DO THIS:
Copy out all of the material below, substituting "button" for every instance of "icon". Keep everything else the same.

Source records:
◇ ◇ ◇ ◇

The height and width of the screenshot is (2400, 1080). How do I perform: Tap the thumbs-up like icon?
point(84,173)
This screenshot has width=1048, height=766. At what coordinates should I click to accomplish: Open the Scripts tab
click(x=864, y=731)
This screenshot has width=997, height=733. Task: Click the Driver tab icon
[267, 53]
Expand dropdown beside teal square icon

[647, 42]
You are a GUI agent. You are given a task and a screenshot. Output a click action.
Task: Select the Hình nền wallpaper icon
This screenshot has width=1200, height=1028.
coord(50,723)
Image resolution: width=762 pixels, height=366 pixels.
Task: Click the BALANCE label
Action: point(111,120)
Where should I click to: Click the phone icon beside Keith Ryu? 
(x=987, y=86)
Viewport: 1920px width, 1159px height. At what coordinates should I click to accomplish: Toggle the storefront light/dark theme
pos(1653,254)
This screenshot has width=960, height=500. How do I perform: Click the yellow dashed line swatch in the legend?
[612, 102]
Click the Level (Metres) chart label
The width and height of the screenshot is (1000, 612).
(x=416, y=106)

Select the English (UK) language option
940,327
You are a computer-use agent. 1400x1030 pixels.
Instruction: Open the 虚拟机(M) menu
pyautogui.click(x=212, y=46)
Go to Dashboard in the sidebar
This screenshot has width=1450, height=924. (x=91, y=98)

◇ ◇ ◇ ◇

RESULT OF THIS EXERCISE:
The height and width of the screenshot is (2400, 1080). How do I perform: Tap the thumbs-up like button?
point(84,173)
This screenshot has width=1048, height=766. At what coordinates should I click to accomplish: Open the Scripts tab
click(x=864, y=731)
This screenshot has width=997, height=733. Task: Click the Driver tab button
[267, 53]
Expand dropdown beside teal square button

[647, 42]
You are a GUI agent. You are given a task and a screenshot. Output a click action.
Task: Select the Hình nền wallpaper button
This screenshot has width=1200, height=1028.
coord(50,723)
Image resolution: width=762 pixels, height=366 pixels.
Task: Click the BALANCE label
Action: point(111,120)
Where should I click to: Click the phone button beside Keith Ryu? 
(x=987, y=86)
Viewport: 1920px width, 1159px height. At what coordinates should I click to accomplish: Toggle the storefront light/dark theme
pos(1653,254)
This screenshot has width=960, height=500. How do I perform: Click the yellow dashed line swatch in the legend?
[612, 102]
Click the Level (Metres) chart label
The width and height of the screenshot is (1000, 612).
(x=416, y=106)

Select the English (UK) language option
940,327
You are a computer-use agent. 1400x1030 pixels.
Instruction: Open the 虚拟机(M) menu
pyautogui.click(x=212, y=46)
Go to Dashboard in the sidebar
This screenshot has width=1450, height=924. (x=91, y=98)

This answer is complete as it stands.